Named Entity Recognition (NER) is a task that involves identifying named entities in a text. These entities can include the names of people, locations, or organizations. The task is completed by labeling each token with a class for each named entity and a class named "0" for tokens that don't contain any entities. In this task, the input is text, and the output is the annotated text with named entities.

content_copy link edit
SELECT pgml.transform(
inputs => ARRAY[
'I am Omar and I live in New York City.'
],
task => 'token-classification'
) as ner;

Result

content_copy link edit
[[
{"end": 9, "word": "Omar", "index": 3, "score": 0.997110, "start": 5, "entity": "I-PER"},
{"end": 27, "word": "New", "index": 8, "score": 0.999372, "start": 24, "entity": "I-LOC"},
{"end": 32, "word": "York", "index": 9, "score": 0.999355, "start": 28, "entity": "I-LOC"},
{"end": 37, "word": "City", "index": 10, "score": 0.999431, "start": 33, "entity": "I-LOC"}
]]

Part-of-Speech (PoS) Tagging

PoS tagging is a task that involves identifying the parts of speech, such as nouns, pronouns, adjectives, or verbs, in a given text. In this task, the model labels each word with a specific part of speech.

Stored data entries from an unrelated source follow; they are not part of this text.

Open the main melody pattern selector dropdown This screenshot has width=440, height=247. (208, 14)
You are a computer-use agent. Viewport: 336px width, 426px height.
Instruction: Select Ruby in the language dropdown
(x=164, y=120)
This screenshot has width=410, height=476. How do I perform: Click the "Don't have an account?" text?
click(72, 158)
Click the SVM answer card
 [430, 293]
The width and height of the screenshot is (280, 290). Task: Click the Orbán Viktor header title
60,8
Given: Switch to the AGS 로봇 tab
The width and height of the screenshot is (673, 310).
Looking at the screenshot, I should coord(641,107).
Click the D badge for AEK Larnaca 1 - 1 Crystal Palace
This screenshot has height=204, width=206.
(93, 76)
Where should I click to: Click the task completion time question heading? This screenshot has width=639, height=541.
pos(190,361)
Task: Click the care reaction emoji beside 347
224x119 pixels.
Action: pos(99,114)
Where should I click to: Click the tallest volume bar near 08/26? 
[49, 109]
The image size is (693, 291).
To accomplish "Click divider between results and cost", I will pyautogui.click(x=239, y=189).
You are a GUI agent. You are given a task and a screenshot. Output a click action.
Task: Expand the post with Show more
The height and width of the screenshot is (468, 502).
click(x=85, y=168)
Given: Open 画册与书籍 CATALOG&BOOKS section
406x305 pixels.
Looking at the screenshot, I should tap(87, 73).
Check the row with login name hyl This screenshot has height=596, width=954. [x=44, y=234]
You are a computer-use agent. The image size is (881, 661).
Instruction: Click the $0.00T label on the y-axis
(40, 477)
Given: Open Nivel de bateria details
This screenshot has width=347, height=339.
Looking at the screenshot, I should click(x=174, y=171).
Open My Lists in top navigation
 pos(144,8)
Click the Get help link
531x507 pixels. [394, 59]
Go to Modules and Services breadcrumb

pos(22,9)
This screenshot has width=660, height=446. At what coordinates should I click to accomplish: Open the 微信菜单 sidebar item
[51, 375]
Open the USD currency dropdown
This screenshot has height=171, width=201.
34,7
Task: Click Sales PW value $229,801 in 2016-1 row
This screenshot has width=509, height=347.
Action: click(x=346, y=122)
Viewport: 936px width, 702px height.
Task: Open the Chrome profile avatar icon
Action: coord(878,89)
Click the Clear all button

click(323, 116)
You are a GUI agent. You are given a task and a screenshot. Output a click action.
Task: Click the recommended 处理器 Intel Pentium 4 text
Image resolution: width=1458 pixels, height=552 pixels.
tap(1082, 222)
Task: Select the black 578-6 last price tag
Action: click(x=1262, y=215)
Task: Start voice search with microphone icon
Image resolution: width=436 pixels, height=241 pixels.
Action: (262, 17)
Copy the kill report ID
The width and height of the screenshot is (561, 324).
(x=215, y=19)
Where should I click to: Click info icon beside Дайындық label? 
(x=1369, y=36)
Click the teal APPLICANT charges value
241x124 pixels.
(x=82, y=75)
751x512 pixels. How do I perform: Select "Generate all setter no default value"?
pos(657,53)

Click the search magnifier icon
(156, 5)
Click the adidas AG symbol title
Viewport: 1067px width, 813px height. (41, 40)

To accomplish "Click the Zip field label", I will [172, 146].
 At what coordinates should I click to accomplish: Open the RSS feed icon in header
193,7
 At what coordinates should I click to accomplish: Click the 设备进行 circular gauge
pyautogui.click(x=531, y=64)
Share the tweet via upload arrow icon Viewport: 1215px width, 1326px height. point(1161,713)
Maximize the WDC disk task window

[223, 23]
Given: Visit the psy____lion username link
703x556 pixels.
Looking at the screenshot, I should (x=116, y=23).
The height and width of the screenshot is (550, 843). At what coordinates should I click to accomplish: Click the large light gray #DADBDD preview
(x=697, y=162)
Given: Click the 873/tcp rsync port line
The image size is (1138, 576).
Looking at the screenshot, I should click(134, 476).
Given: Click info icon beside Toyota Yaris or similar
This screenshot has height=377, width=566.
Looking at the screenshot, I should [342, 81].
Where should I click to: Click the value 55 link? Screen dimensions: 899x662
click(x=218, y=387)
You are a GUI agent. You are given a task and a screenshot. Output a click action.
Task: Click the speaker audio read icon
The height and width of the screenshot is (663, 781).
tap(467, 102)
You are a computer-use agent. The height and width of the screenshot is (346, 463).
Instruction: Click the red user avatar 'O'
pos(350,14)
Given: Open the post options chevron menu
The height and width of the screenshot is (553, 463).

Look for models with pos to use a zero-shot classification model on the :hugs: Hugging Face model hub.

content_copy link edit
select pgml.transform(
inputs => array [
'I live in Amsterdam.'
],
task => '{"task": "token-classification",
"model": "vblagoje/bert-english-uncased-finetuned-pos"
}'::JSONB
) as pos;

Result

content_copy link edit
[[
{"end": 1, "word": "i", "index": 1, "score": 0.999, "start": 0, "entity": "PRON"},
{"end": 6, "word": "live", "index": 2, "score": 0.998, "start": 2, "entity": "VERB"},
{"end": 9, "word": "in", "index": 3, "score": 0.999, "start": 7, "entity": "ADP"},
{"end": 19, "word": "amsterdam", "index": 4, "score": 0.998, "start": 10, "entity": "PROPN"},
{"end": 20, "word": ".", "index": 5, "score": 0.999, "start": 19, "entity": "PUNCT"}
]]